If you have ever wondered how innovations in Computer Science and Information Technology can help combat some of the grave water sustainability challenges our society faces today, then you have come to the right place!!


We conduct interdisciplinary, computational research in the field of Hydroinformatics to develop innovative and effective solutions for sustainable planning and management of water-based systems. Hydroinformatics is a relatively new area of research that combines simulation and decision-making models with information and communication technologies to help solve challenging water management problems in hydraulics, hydrology and environmental engineering. Water-based systems, by nature, are extremely complex, dynamic, uncertain, ill-defined, non-linear, and constitute multidimensional interactions between natural, man-made, and human/social systems. By using a wide variety of digital technologies for data gathering, data analyses, and data modeling, the field of Hydroinformatics provides a unique opportunity to address these challenges in management of water-based systems.

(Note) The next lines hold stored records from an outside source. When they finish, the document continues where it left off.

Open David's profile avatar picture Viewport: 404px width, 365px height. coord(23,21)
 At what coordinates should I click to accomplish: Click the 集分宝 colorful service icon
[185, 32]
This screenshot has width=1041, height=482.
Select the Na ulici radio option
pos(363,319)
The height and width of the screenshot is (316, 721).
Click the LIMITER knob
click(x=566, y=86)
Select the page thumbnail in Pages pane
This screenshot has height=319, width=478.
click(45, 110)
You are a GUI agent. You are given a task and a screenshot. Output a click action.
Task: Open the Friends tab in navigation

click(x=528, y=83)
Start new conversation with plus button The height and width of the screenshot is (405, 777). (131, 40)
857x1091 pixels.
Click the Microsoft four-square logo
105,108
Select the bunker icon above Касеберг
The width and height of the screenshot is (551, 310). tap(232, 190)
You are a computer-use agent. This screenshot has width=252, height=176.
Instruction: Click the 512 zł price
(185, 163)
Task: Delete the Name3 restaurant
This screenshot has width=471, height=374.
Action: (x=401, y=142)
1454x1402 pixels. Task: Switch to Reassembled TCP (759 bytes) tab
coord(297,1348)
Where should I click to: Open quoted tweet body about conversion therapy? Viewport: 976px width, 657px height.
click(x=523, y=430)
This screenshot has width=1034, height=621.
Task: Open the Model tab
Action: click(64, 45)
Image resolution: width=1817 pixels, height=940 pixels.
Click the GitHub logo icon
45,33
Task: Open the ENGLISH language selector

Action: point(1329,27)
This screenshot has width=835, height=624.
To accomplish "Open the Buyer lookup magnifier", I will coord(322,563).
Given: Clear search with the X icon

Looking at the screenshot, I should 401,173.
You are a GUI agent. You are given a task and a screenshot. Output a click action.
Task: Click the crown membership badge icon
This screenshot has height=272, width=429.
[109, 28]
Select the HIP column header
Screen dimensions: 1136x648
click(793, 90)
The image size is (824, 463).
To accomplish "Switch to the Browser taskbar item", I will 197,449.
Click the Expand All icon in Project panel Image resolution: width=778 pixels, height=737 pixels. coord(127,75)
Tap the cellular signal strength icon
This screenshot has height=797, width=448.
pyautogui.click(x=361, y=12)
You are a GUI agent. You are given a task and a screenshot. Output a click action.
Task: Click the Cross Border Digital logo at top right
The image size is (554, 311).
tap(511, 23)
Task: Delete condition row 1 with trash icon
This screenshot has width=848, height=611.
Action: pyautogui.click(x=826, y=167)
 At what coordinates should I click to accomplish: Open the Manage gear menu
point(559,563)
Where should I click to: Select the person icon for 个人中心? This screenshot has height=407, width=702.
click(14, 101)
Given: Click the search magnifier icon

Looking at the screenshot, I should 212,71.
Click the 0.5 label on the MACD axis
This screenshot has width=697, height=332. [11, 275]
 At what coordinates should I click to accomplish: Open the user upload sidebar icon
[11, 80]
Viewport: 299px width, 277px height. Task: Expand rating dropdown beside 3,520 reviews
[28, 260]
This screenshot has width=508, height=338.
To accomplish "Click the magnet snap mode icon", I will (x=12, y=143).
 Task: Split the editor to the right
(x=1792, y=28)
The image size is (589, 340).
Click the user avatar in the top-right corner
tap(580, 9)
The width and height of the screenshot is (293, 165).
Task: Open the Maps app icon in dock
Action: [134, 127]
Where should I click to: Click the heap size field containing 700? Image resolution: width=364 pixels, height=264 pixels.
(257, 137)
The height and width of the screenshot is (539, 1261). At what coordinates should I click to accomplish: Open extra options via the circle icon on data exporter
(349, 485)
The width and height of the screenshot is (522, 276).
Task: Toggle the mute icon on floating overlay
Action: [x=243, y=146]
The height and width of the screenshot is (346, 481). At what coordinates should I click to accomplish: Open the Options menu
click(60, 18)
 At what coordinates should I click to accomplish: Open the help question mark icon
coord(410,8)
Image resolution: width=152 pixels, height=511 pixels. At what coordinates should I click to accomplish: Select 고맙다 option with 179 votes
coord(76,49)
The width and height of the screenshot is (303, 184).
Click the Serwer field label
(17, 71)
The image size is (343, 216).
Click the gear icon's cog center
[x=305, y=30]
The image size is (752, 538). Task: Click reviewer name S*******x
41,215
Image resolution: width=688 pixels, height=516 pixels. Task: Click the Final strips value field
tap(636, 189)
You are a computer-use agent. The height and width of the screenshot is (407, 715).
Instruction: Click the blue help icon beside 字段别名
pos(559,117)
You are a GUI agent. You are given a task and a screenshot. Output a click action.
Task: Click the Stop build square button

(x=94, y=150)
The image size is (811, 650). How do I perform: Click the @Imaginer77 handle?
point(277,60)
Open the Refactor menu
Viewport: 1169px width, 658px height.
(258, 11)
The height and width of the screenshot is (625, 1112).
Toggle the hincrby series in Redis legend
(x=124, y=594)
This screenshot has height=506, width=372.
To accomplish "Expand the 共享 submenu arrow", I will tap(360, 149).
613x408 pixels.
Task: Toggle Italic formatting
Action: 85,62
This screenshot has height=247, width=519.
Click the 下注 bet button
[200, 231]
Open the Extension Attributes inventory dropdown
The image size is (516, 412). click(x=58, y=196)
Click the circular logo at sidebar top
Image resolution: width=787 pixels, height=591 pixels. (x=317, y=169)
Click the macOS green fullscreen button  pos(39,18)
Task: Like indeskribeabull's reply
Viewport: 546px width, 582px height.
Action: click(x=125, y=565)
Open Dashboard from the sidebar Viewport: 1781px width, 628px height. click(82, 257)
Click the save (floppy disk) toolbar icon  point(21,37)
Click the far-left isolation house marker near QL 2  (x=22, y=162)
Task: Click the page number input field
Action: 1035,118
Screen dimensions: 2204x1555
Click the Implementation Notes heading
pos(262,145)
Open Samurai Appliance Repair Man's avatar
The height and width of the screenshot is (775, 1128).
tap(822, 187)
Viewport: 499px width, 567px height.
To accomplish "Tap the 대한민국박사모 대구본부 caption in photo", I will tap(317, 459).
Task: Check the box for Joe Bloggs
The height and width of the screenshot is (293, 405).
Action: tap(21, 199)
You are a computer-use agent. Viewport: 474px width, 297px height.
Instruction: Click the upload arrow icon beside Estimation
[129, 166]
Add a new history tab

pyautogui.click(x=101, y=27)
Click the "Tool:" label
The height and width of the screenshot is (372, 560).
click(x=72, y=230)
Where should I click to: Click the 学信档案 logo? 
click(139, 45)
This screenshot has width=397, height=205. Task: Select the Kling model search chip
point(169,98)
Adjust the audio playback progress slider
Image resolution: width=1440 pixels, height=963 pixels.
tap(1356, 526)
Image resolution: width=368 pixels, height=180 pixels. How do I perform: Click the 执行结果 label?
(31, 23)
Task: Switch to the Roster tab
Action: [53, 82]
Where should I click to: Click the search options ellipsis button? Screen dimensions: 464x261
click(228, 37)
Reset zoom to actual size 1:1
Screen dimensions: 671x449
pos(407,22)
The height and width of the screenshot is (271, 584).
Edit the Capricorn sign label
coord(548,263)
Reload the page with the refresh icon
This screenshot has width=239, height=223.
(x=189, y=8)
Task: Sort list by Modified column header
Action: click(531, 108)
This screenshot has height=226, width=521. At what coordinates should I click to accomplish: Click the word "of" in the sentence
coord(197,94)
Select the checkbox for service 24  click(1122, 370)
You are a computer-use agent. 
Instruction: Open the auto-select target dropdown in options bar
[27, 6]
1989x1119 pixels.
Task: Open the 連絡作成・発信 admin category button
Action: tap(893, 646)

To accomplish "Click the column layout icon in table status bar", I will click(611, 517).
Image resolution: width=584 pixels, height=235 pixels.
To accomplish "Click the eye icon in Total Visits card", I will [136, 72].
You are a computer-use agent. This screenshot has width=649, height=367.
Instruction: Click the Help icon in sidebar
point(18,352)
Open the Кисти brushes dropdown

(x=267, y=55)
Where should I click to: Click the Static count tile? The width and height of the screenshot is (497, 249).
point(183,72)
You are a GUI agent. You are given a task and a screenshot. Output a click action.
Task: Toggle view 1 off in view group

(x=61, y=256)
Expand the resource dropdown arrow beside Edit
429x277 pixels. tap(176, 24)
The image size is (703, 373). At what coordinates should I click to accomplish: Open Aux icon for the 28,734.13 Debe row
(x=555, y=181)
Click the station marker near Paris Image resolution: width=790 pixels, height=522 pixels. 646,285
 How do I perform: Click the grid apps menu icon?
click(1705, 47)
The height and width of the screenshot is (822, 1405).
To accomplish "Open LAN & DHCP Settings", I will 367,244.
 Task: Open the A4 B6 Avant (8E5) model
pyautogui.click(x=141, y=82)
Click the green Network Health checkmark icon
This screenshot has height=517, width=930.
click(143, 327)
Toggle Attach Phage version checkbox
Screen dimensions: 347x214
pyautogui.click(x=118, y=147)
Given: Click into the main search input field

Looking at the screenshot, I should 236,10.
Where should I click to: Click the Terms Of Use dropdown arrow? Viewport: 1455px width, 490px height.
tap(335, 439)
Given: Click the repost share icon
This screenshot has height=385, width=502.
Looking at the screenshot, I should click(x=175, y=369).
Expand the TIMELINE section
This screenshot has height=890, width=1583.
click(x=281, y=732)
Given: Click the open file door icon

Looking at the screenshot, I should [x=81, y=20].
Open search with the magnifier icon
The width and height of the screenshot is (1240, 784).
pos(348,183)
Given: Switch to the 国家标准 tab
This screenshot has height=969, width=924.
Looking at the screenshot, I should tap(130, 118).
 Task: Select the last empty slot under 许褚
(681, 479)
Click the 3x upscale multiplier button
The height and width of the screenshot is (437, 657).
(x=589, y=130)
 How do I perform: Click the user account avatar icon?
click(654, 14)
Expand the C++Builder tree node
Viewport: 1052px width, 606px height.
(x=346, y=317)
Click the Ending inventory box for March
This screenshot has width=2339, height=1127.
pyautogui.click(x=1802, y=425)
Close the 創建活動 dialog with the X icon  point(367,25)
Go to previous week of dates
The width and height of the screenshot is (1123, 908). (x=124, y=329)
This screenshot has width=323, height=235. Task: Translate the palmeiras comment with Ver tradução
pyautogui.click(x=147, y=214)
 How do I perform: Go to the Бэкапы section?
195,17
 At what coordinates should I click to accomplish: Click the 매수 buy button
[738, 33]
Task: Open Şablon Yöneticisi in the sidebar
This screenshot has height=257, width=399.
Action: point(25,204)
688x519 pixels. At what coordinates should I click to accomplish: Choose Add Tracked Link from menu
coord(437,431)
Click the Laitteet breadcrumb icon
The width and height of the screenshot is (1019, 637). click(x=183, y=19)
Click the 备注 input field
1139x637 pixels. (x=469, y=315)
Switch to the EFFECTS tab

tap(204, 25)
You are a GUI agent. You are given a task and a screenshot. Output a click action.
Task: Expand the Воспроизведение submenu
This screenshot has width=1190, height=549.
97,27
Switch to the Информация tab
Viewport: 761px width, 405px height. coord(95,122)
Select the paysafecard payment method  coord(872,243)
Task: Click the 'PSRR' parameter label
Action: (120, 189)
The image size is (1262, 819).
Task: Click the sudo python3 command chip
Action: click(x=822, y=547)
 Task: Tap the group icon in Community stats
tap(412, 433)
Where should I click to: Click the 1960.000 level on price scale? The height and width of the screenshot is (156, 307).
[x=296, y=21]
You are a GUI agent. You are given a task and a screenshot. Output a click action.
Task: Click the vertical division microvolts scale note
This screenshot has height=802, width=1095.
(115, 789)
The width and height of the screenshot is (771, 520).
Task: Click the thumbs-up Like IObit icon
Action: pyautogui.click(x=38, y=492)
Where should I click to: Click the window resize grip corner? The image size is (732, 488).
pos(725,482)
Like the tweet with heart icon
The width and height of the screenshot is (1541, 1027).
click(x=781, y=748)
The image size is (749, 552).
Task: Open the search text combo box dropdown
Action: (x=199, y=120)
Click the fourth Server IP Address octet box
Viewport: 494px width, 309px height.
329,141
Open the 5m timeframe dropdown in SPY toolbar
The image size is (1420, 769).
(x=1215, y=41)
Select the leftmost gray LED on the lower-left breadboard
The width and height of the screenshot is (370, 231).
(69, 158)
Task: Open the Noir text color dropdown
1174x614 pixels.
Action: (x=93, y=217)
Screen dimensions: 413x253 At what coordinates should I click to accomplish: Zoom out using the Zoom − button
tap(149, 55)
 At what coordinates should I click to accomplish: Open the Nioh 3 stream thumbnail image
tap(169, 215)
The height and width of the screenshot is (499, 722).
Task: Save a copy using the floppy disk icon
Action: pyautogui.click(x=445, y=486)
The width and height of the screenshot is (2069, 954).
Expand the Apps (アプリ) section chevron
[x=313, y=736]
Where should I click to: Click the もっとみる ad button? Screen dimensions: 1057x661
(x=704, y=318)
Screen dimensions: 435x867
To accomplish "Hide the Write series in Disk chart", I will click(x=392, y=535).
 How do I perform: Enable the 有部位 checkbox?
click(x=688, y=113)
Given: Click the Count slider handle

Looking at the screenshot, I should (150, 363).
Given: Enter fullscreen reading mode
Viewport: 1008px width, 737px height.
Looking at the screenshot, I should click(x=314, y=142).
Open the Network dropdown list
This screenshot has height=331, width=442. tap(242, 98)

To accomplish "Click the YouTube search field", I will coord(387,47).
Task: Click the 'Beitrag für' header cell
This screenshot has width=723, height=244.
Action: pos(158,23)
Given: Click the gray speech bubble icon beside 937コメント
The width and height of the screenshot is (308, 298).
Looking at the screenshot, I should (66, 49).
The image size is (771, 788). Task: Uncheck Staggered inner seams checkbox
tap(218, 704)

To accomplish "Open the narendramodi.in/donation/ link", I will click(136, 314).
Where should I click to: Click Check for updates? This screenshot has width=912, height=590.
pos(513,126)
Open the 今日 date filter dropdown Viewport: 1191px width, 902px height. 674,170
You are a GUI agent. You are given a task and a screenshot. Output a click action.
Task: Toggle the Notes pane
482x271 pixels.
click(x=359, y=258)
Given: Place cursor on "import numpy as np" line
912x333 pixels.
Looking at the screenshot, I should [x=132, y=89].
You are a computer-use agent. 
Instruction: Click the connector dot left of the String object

In our group, we create innovations in a wide variety of Hydroinformatics approaches, including computational modeling of complex water-based systems, multi-objective optimization, interactive optimization, noisy optimization, evolutionary computing, multi-agent models, Markov decision processes, neural networks, human-computer interaction, data assimilation, high performance computing, etc. These innovations help us solve a variety of problems, such as:

  1. How can communities collaborate via web-based technologies to plan and design conservation practices or green stormwater practices on their landscape?
  2. How can high performance computing and optimization algorithms be used to design short term and long term watershed adaptation alternatives, for communities combatting flooding, droughts, and/or water quality impacts due to changing climate and anthropogenic drivers?
  3. How can observations from different types of sensors (e.g., in-situ instruments, satellites, and unmanned aerial systems (UASs), etc.) be used to improve data assimilation in water quality models?
  4. What types of data-driven, machine learning models are useful for simulating complex water systems when we don't know the exact mechanistic process in the system?